Stand Your Ground on Stand Your Ground

By Dale Glading | The Save Jersey Blog

Battleship New JerseyAs a life-long resident of the Garden State who was transplanted to the Sunshine State two years – and loving it, by the way – I feel that I can comment intelligently on President Obama’s and Attorney General Holder’s recent comments about Florida’s “stand your ground” law.  

So here is my take on things, Save Jerseyans…

First, Florida is one of 15 states with similar laws on the books.  So if Jesse Jackson really wants to launch a coordinated boycott of Florida as “an apartheid state,” he had better be prepared to do the same with almost one-third of the U.S.

Or roughly one-fourth, if President Obama was right when he claimed to have visited all 57 states.  But I digress…

Second, African-Americans represent less than 17% of Florida’s population, but they account for a whopping 33% of all defendants claiming the “stand your ground” defense.  And when they plead their innocence based on that law, they are successful 55% of the time.

So I ask you, who is being hurt and who is being helped by “stand your ground”?

Undeniably, there are far too many murders period, let alone those involving black victims.  But 93% of the assailants in those crimes are other African-Americans.  Black on black crime is at epidemic proportions and much of that can be traced back to the deteriorating black family, particularly in our inner cities.

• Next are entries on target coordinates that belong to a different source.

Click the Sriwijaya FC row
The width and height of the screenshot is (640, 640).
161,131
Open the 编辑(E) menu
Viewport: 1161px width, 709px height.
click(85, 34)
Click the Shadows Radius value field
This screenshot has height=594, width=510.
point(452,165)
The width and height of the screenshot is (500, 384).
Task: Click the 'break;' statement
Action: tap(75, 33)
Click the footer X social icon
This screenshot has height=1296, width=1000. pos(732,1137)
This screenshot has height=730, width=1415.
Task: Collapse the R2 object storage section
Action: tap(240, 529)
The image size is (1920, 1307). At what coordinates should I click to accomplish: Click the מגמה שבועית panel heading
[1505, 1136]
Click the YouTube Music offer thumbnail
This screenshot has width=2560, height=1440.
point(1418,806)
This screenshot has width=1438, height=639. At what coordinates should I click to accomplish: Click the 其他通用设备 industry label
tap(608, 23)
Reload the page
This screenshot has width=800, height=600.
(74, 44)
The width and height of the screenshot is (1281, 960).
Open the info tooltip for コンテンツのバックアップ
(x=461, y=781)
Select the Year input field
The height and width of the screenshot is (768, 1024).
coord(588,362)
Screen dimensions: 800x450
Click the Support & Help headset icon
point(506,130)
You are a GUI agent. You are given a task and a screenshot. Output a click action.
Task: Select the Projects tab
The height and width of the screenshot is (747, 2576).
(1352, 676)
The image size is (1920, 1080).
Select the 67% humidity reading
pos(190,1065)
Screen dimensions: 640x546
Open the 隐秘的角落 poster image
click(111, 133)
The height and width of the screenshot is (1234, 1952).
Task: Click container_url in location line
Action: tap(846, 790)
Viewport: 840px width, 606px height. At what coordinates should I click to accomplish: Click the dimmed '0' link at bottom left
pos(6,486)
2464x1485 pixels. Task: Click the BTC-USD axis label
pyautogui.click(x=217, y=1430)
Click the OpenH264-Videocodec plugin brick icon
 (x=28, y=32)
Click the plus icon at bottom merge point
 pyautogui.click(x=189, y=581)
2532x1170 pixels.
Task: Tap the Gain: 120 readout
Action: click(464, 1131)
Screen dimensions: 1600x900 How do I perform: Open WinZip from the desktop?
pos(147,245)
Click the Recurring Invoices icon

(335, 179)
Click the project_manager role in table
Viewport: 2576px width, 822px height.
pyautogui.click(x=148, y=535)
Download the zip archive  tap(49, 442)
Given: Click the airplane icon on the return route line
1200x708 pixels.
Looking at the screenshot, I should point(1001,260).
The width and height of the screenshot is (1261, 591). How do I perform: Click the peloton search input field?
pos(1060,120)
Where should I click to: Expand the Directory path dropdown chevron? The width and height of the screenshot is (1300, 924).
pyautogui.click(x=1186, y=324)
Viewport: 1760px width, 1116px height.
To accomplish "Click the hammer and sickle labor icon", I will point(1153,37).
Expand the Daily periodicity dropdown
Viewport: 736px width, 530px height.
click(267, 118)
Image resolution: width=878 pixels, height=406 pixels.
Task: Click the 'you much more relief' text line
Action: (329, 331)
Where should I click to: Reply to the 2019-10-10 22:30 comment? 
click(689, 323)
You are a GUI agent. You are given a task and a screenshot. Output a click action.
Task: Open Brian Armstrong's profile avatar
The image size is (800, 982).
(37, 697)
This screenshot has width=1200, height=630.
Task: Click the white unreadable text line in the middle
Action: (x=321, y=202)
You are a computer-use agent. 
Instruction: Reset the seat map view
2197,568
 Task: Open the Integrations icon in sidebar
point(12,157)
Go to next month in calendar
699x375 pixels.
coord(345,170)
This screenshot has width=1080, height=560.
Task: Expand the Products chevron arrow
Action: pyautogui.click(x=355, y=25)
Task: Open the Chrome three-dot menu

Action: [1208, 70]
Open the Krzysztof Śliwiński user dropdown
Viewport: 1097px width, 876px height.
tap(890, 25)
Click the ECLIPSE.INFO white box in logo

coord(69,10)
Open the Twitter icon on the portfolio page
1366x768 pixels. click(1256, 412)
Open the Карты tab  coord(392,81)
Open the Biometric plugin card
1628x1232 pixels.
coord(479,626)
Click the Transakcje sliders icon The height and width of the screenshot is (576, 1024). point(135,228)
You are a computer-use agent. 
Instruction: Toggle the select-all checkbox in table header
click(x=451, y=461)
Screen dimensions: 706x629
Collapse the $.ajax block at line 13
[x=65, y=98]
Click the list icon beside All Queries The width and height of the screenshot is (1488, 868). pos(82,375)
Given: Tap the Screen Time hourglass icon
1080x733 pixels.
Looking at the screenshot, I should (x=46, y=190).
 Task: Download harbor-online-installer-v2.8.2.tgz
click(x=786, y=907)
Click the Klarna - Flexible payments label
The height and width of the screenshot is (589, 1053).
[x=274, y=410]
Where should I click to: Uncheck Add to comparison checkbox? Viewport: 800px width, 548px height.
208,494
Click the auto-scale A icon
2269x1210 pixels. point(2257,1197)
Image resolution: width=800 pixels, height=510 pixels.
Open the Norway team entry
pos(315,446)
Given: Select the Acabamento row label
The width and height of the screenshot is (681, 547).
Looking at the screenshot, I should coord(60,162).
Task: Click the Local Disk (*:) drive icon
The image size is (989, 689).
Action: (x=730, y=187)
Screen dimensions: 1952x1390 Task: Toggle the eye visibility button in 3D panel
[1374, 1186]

Thanks to well-meaning but destructive federal welfare programs, the out-of-wedlock birthrate among African-Americans currently stands at more than 70%.  And yet, studies continue to show that the number one predictor of lifetime poverty is single-parenting, and the number one predictor of criminal behavior is a fatherless home.

I have been involved in prison ministry for more than 25 years and my heart breaks when I see a lost generation of young black men behind bars.  Tragically, they lacked a positive male role model in their lives and now, they are continuing that same vicious cycle with their own children.

It is time – in fact, it is long past due – for black leaders such as President Obama, Jesse Jackson and Al Sharpton to speak to the central issue of the breakdown of the black family instead of undermining the verdict of a fairly-selected jury and blaming Trayvon Martin’s death on “stand your ground” laws.

But that would take real political courage and might result in fewer votes – and contributions – for those in position to do so.